[Dataset entries]
***

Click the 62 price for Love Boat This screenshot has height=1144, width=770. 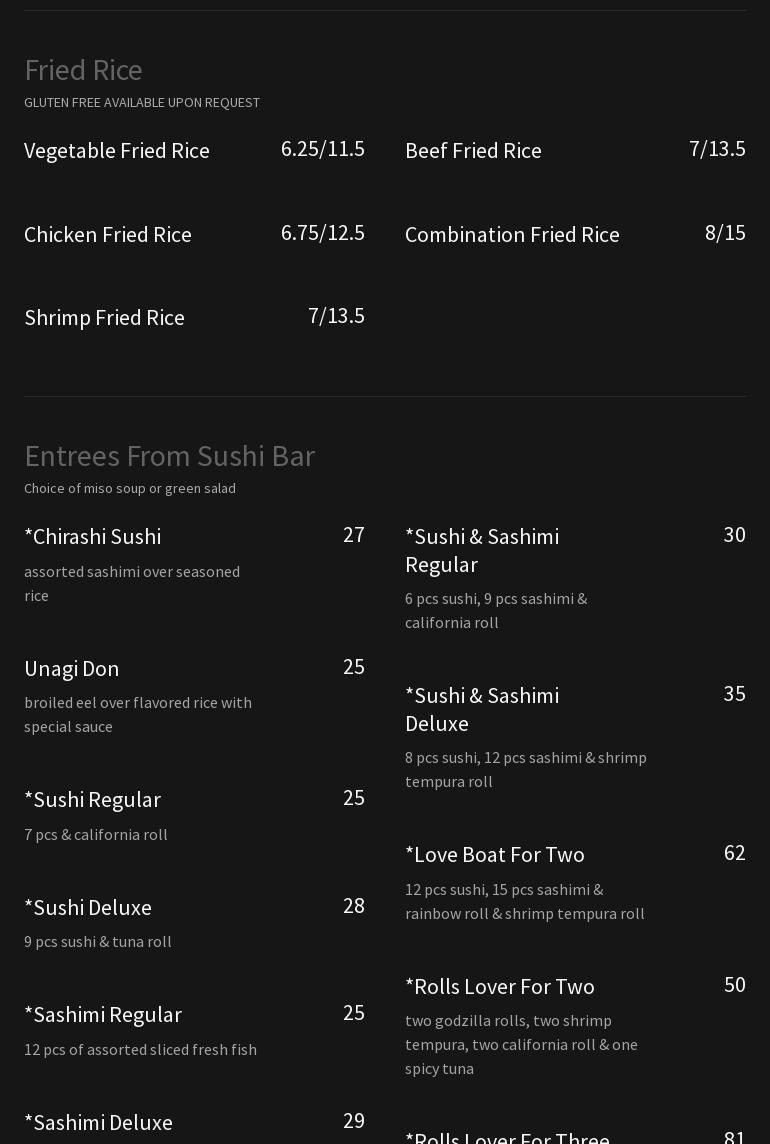734,853
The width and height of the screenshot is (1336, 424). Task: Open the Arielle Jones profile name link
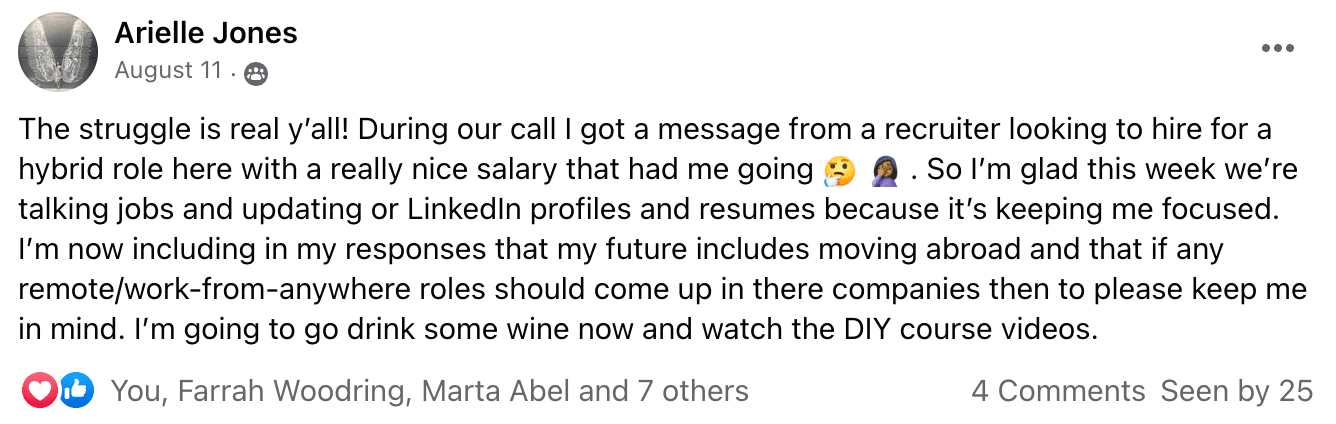pyautogui.click(x=206, y=33)
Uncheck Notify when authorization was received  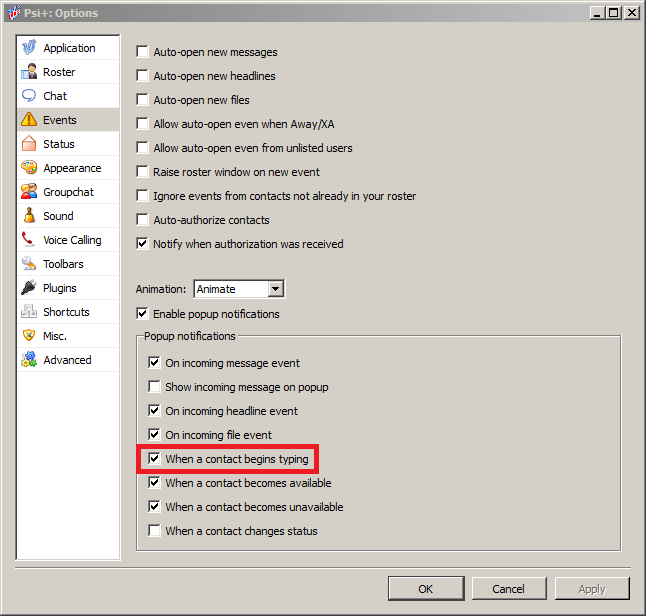(143, 244)
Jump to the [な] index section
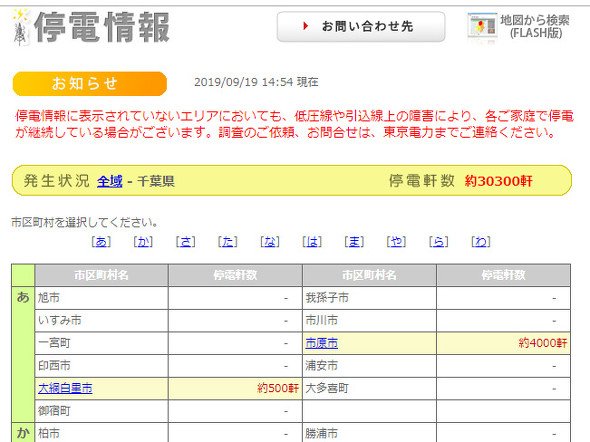Image resolution: width=590 pixels, height=442 pixels. click(270, 242)
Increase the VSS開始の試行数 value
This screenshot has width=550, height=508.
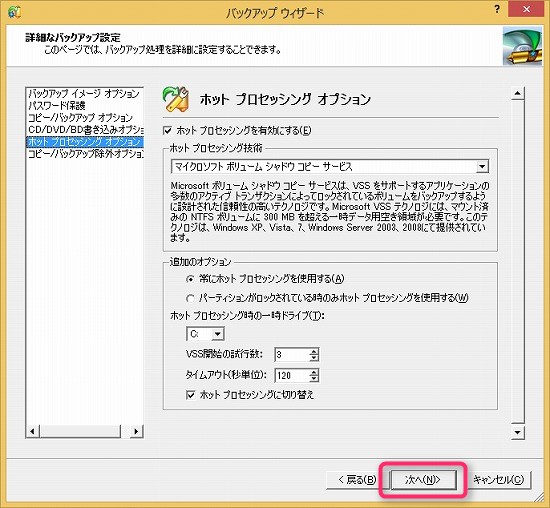click(314, 352)
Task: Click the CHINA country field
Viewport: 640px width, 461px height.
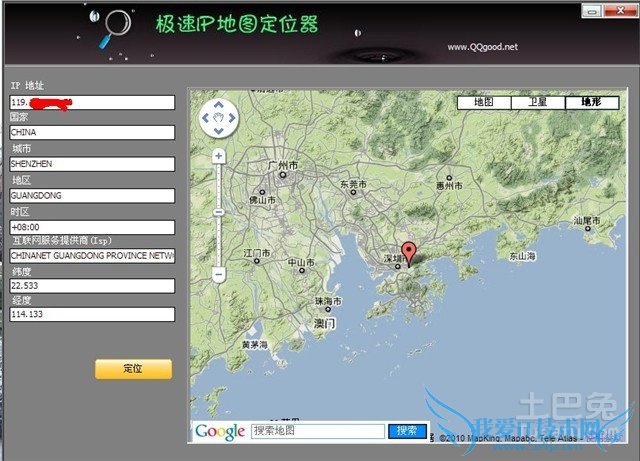Action: [x=91, y=132]
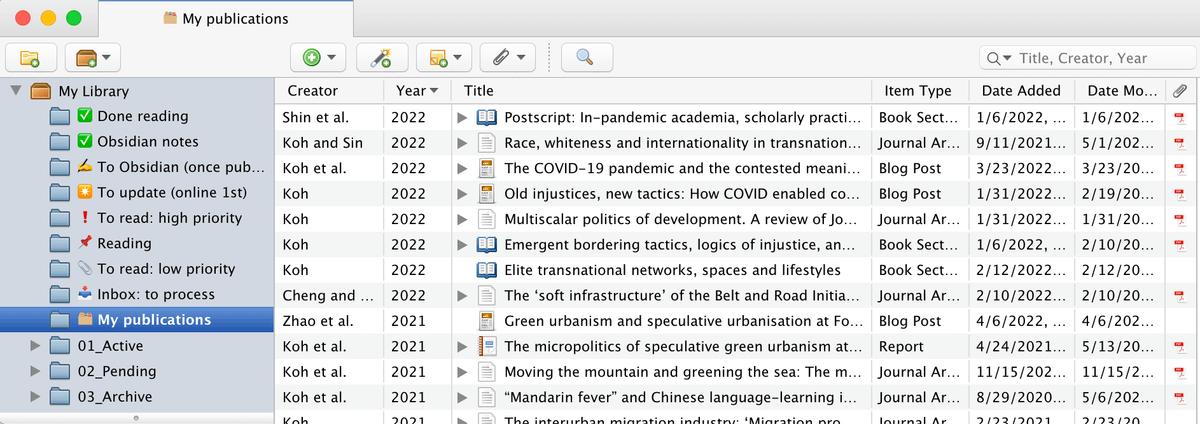Viewport: 1200px width, 424px height.
Task: Expand the 01_Active collection
Action: pos(37,346)
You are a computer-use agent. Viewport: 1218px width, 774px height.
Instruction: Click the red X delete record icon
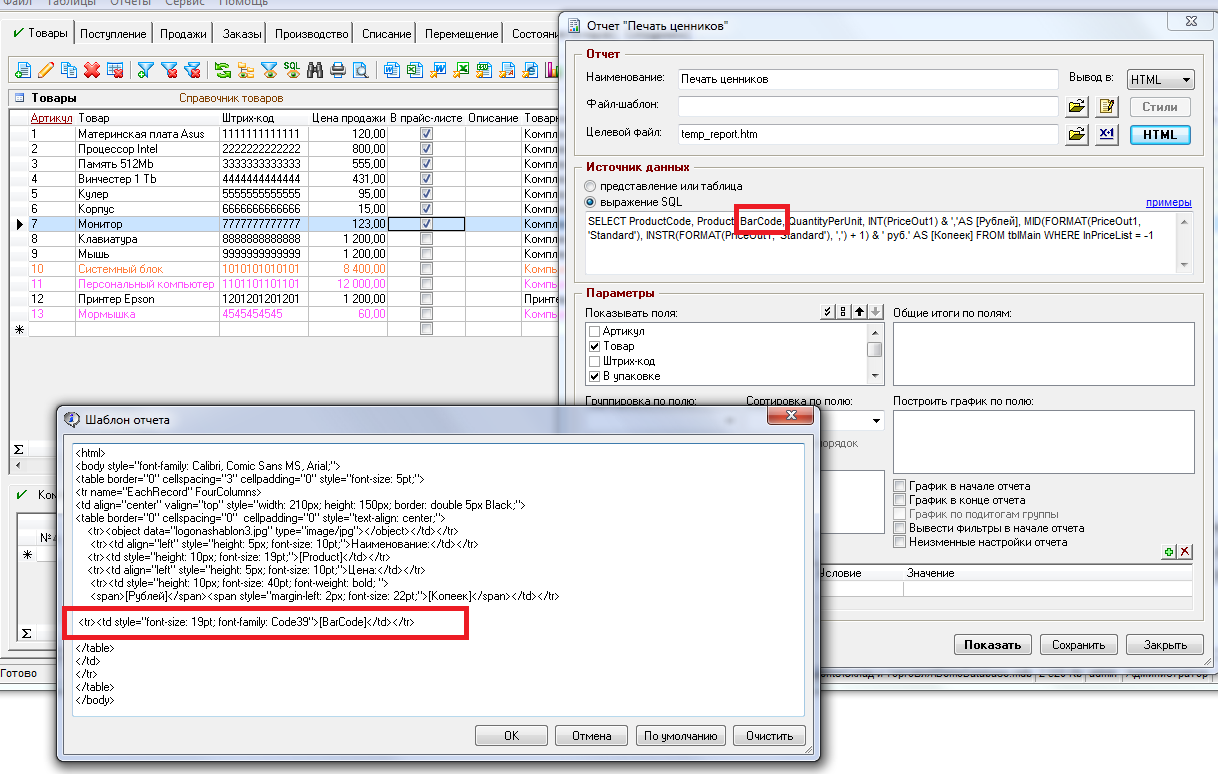[x=92, y=70]
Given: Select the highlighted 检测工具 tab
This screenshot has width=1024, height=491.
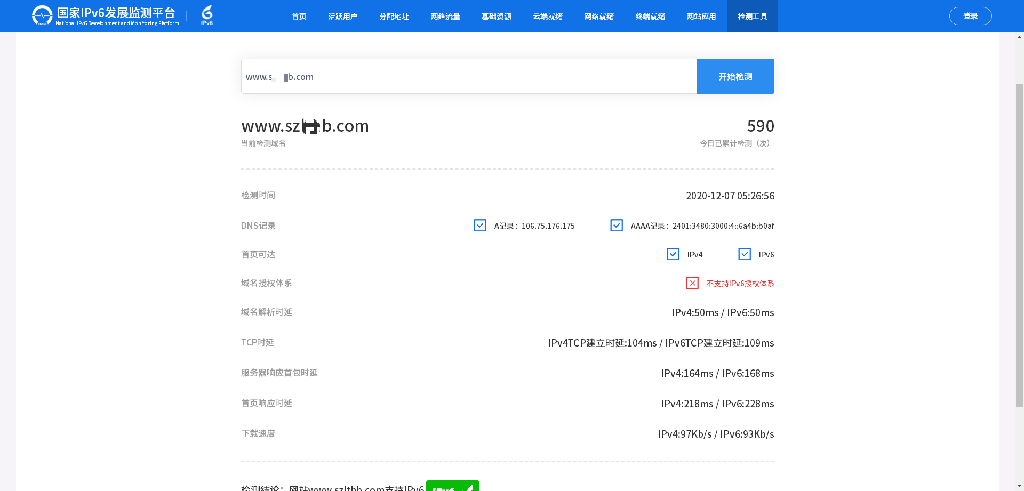Looking at the screenshot, I should click(x=752, y=17).
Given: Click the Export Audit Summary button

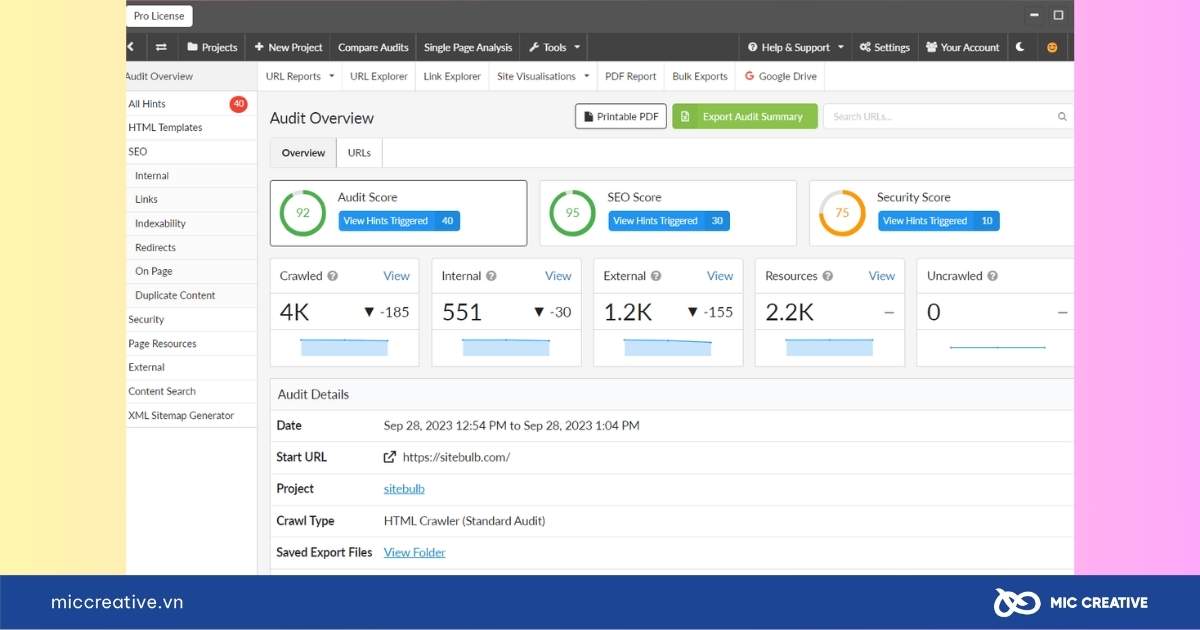Looking at the screenshot, I should pos(745,117).
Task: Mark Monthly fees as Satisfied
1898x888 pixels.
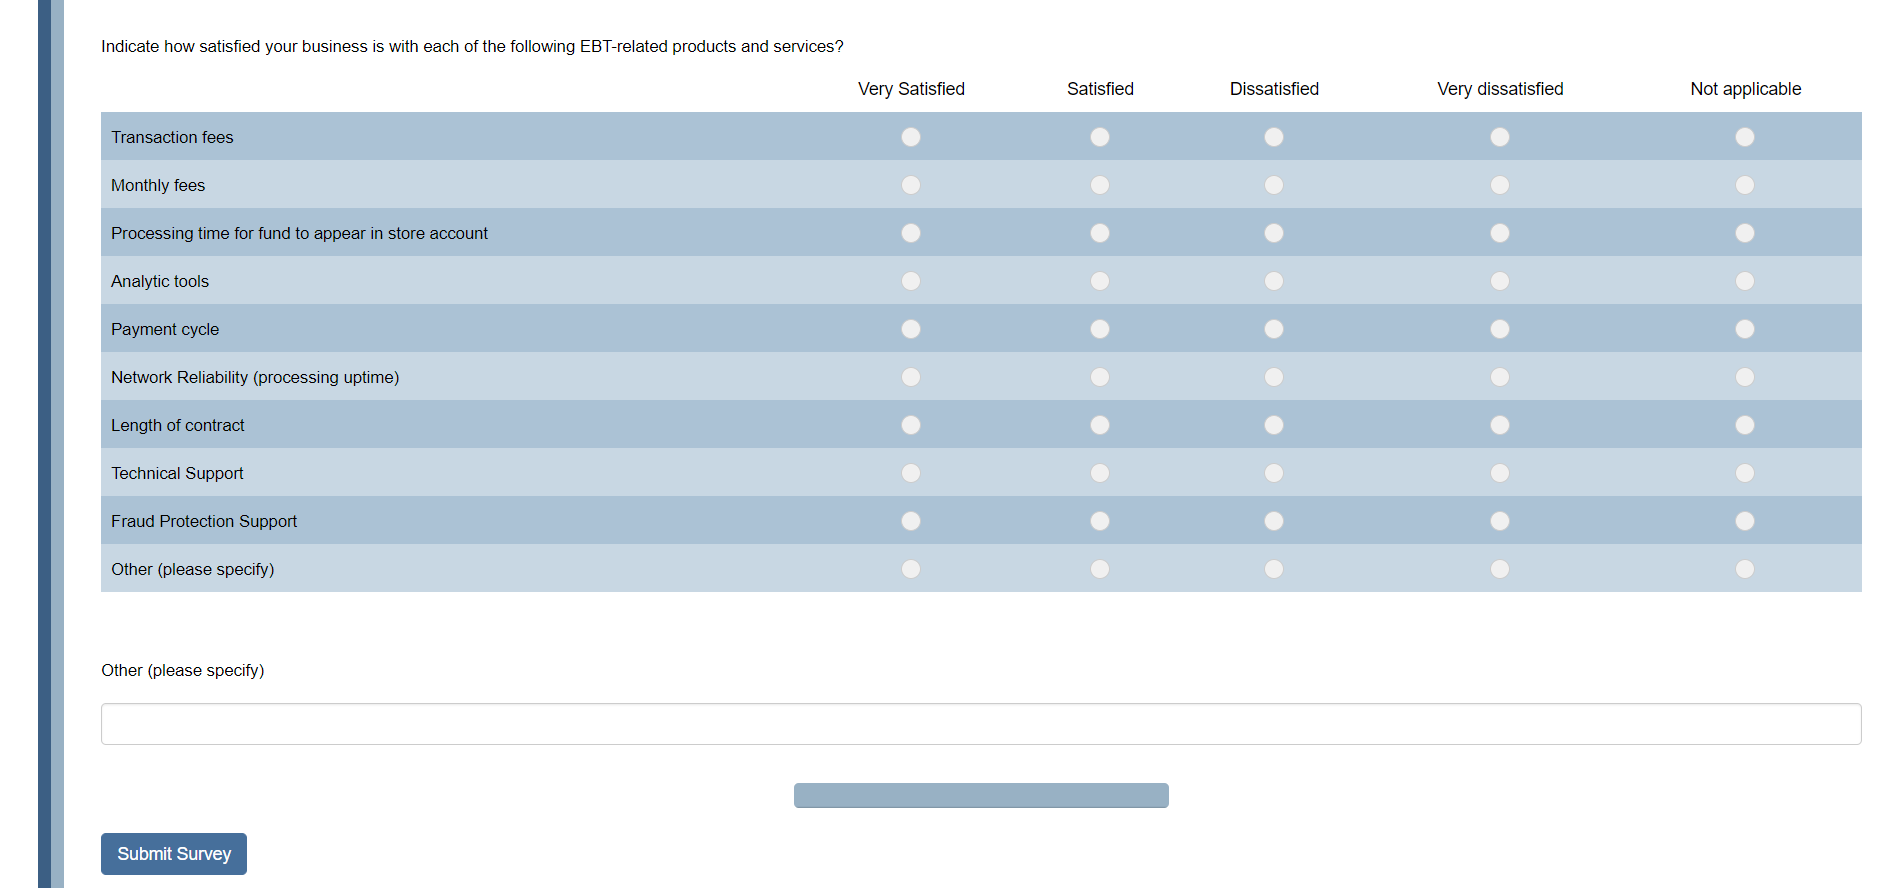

***

What needs to be done: Working from the data above, repeat exactly, and only, the lines that begin at the line containing "Viewport: 640px width, 461px height." and stop after the line containing "Given: Select the highlighted 检测工具 tab"; pictures are not copied.

Reply to the task:
Viewport: 640px width, 461px height.
Action: [x=91, y=132]
Viewport: 1200px width, 424px height.
Task: Expand the 01_Active collection
Action: pos(37,346)
You are a computer-use agent. Viewport: 1218px width, 774px height.
Instruction: Click the red X delete record icon
[x=92, y=70]
Given: Select the highlighted 检测工具 tab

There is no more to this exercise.